Peu après, Le Monde souligne néanmoins que la plupart des Britanniques sont favorables au retour des marbres et annonce sur une manchette prometteuse : « Un accord historique est en cours ». De son côté, le Daily Telegraph estime que la controverse demeure pleine et entière, la Grèce demeurant campée sur la restitution complète du décor sculpté et les Anglais ne pouvant « officiellement » restituer…

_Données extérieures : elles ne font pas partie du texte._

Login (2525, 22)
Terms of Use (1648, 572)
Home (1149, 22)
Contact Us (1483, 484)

Bref, la querelle de la restitution des marbres Elgin ressemble au long échange interminable d’une fin de match de tennis enragée, les adversaires se relançant inlassablement arguments et réfutations. En ce sens, elle réactualise ad nauseam le conflit patrimonial qui renaît de ses cendres à chaque butin historique revendiqué… et s’inscrit dans la tradition d’appropriation des œuvres du patrimoine mondial par la dépossession du vaincu, le vainqueur invoquant alors une « universalité du patrimoine » qui justifie toutes les trans-localisations et les confiscations abusives. 

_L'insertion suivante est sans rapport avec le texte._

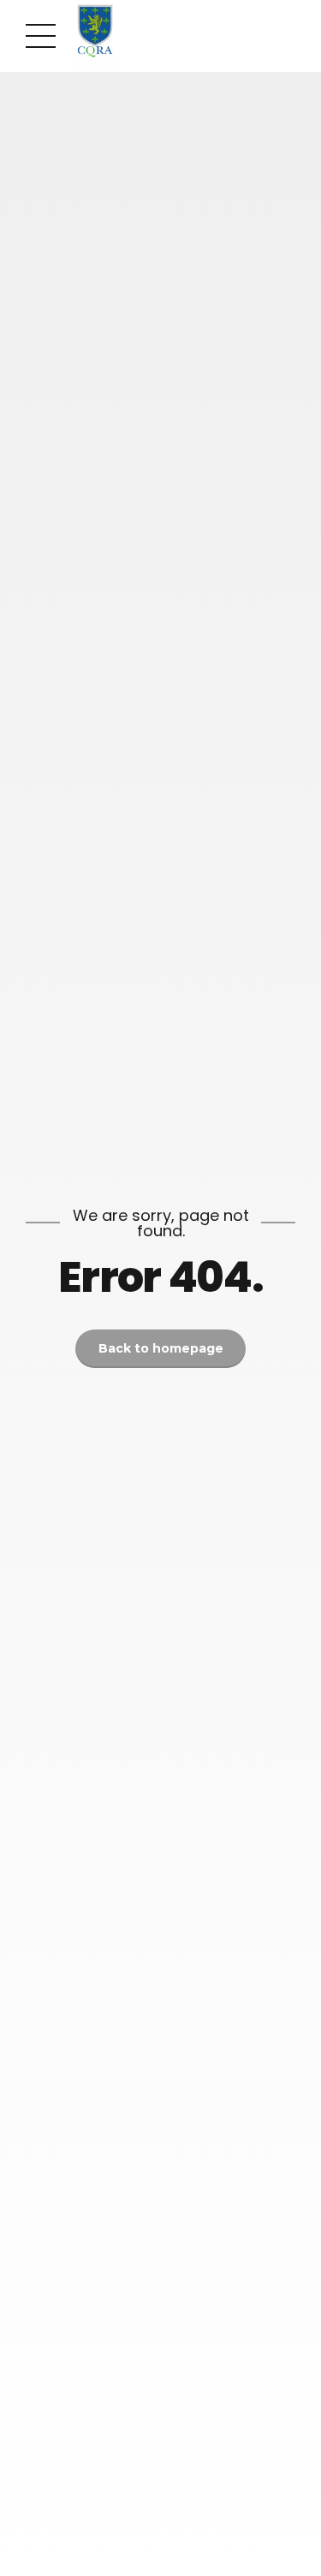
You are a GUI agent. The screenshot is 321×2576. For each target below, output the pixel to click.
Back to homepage (160, 1348)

Le droit international, la Convention de La Haye en 1954 ; en 1970, celle de l’Unesco interdisant le trafic illicite des œuvres d’art ; l’injonction à la restitution à laquelle ont adhéré les pays signataires des Accords de Washington en 1998 ; rien n’a empêché ni le pillage du musée du Koweït en 1990 par les troupes irakiennes, ni celui du musée de Bagdad en 2003, ni les ravages commis par l’État islamique, les pilonnages des Bouddhas de Bâmiyân en 2001. 

À chaque fois, le butin est envoyé dans un musée à la gloire du conquérant, où Philippe Dagen voit l’écho du Führermuseum de Linz (Le Monde, 2017), une autre partie finissant chez les caciques du parti, descendants émérites de Goering selon la même source ; cependant qu’un reste innombrable et plus diffus est dispersé dans les circuits du marché de l’art selon un temps long. C’est ainsi que tant d’objets archéologiques du Moyen-Orient sont – aujourd’hui encore – vendus de façon plus ou moins clandestine en Europe et au Moyen-Orient. 

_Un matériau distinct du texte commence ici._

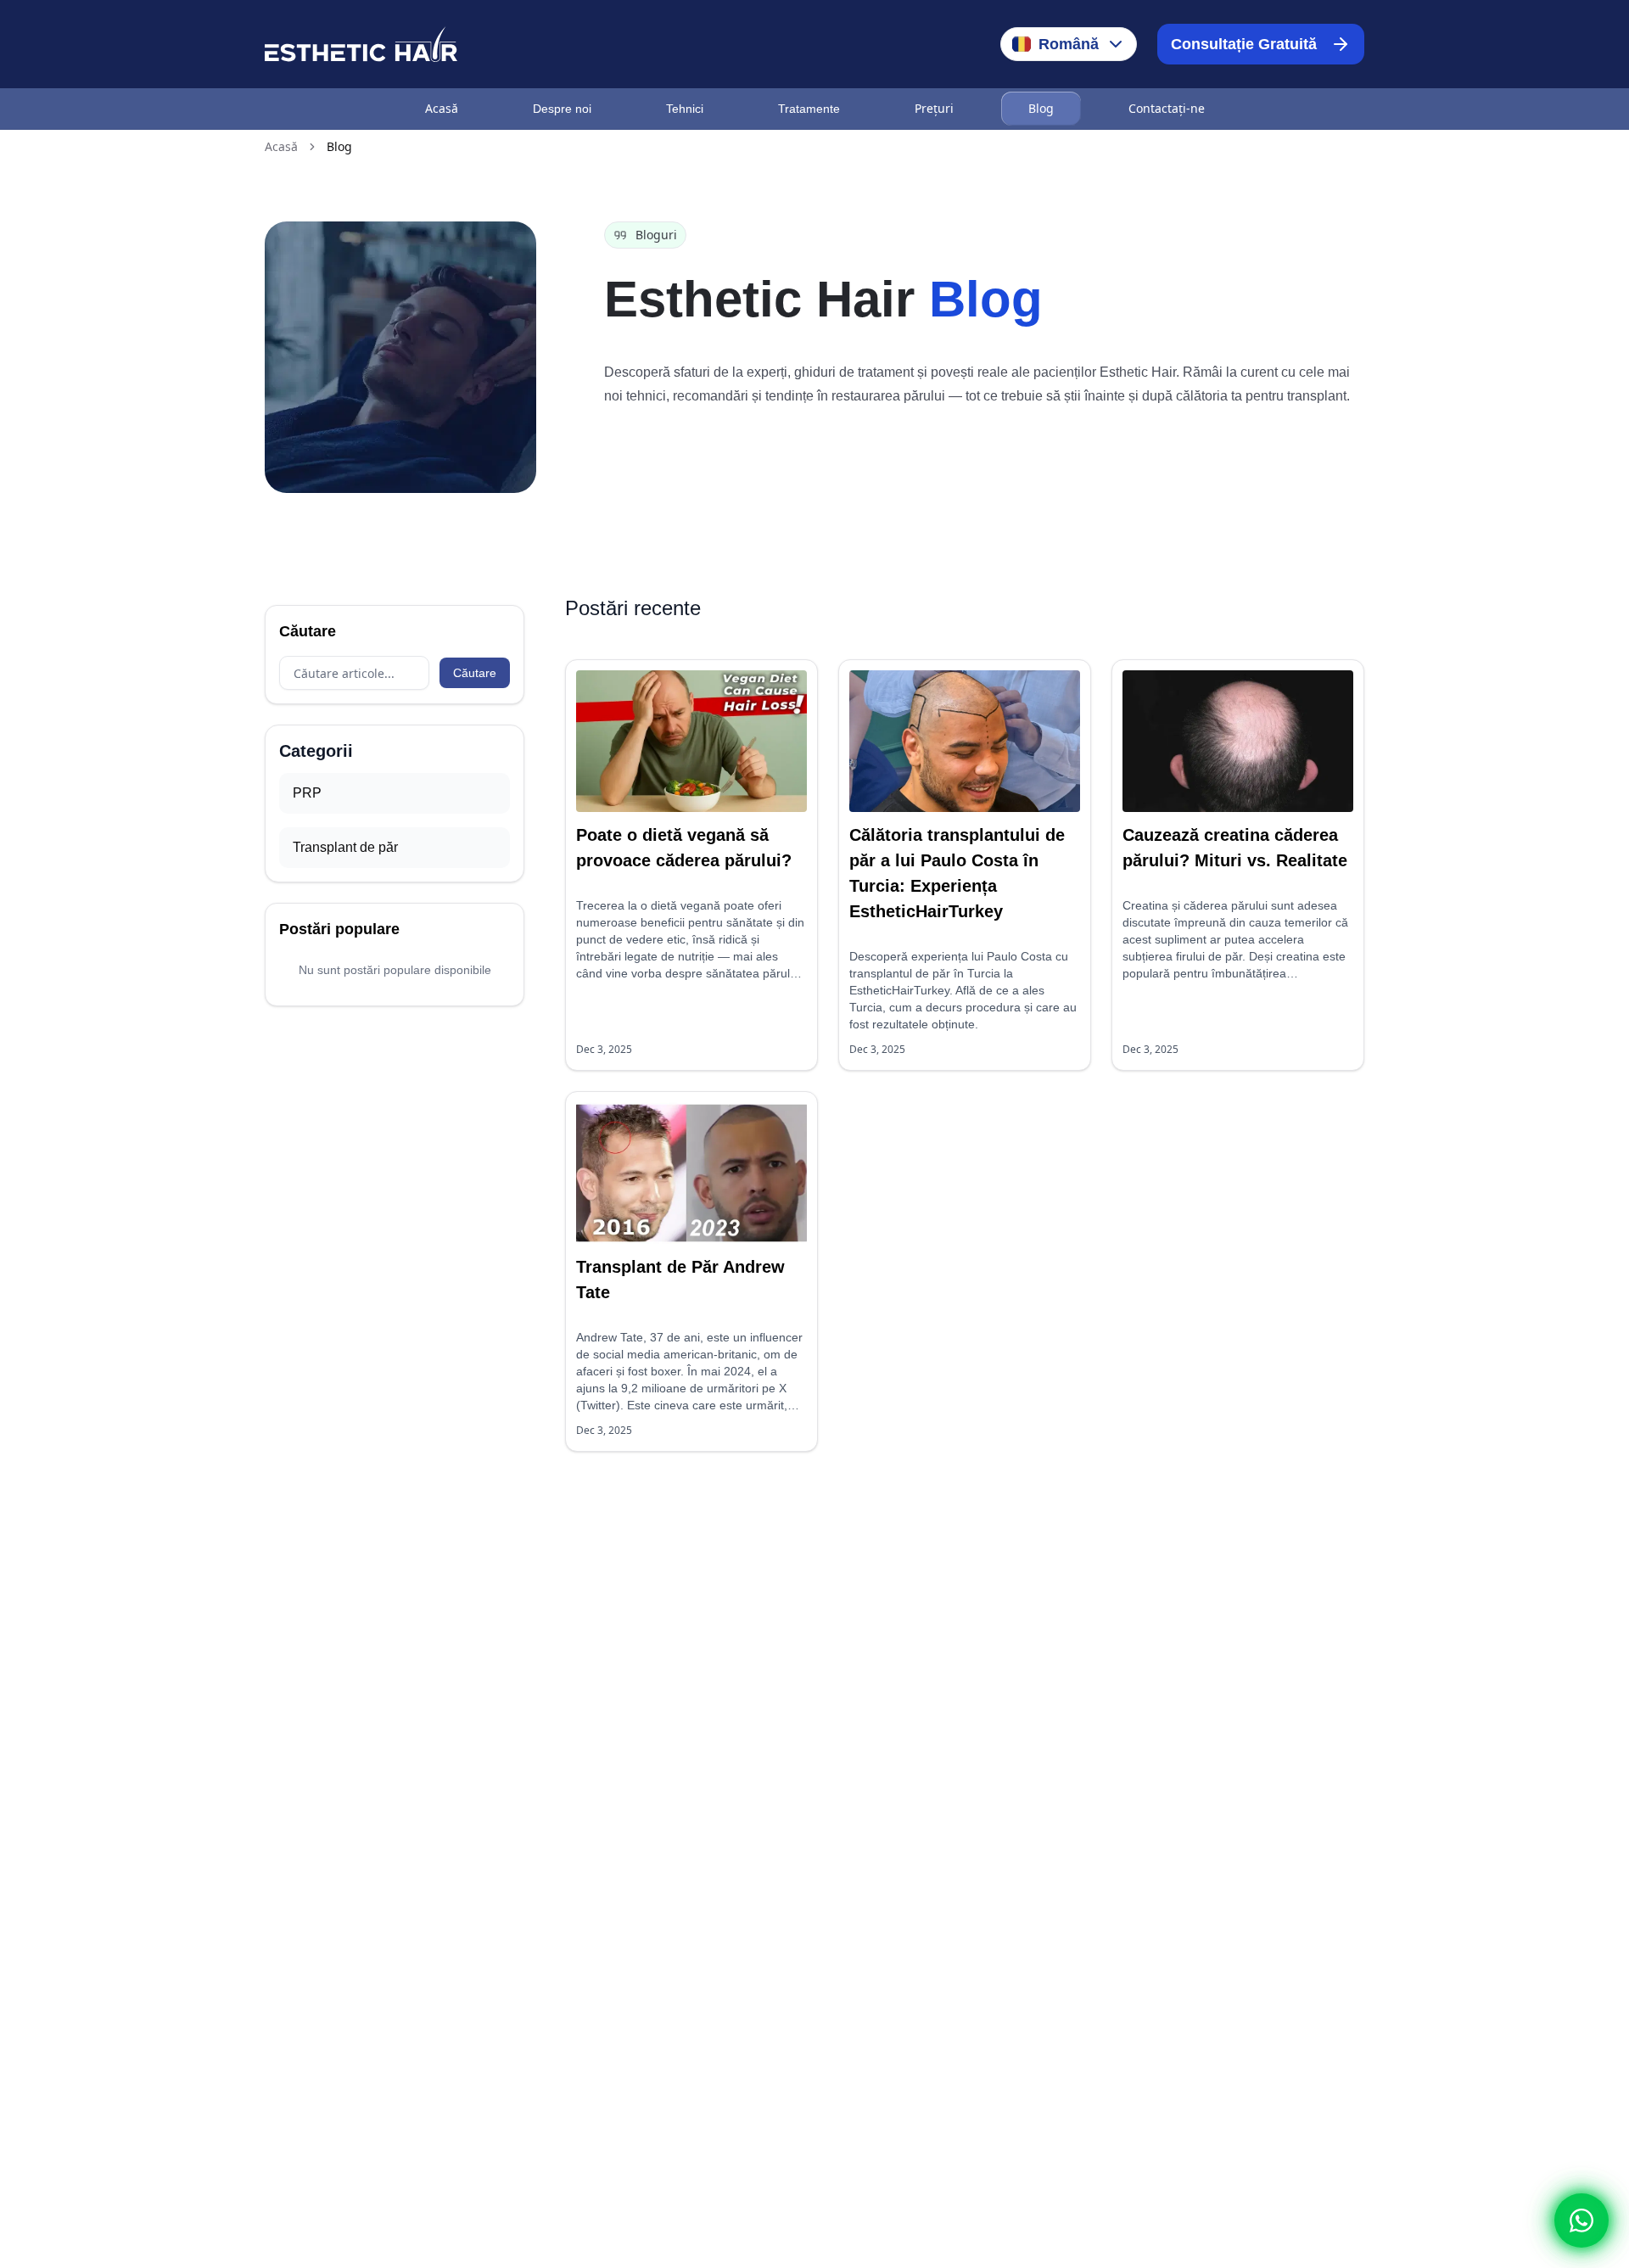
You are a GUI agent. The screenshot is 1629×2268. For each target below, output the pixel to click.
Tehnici (684, 108)
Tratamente (809, 108)
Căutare (474, 673)
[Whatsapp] (1581, 2220)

Et, chaque fois – la guerre finie et le pilleur vaincu – réclamations et dissimulations, arguments et arguties prolifèrent, avec pour conséquence de retarder longuement, si longuement, toute restitution…

En 2015, le musée Picasso a accueilli le Projet Picasso, du Français Raphaël Denis : au pied du Portrait de Madame Paul Rosenberg et sa fille par Pablo Picasso – propriété du marchand Paul Rosenberg avant qu’il ne fût spolié en 1940 par l’occupant nazi – un amas de toiles noires et l’inscription vernichtet (« détruit »). Raphaël Denis est coutumier de ces interpellations. La documenta de Cassel les cultive : en 2017, l’artiste allemande Maria Eichhorn y expose Rose Valland Institute : plusieurs salles sont occupées par des bibliothèques, des documents agrandis aux dimensions des murs, des vitrines saturées de courriers officiels et de photographies. À quelques pas de là, l’installation de l’artiste congolais Sammy Baloji rassemble des tissages luxueux pris en Angola et au Congo par conquérants et colons, de force ou par des échanges inégaux. Ils appartiennent aujourd’hui à des musées européens, Copenhague ou Bruxelles ; ainsi le rappellent trois bronzes du Bénin symboliquement exposés à leurs côtés. 

Quand ne demeure alors pour toute arme que la provocation…

Le gâteau des rois, Congrès de Vienne - Marbres Elgin
Le Gâteau des Rois tiré au Congrès de Vienne (caricature datée de 1815, estampe, eau-forte, hauteur : 30,9 cm, largeur : 45,5 cm, Musée Carnavalet, G.27511, gallica).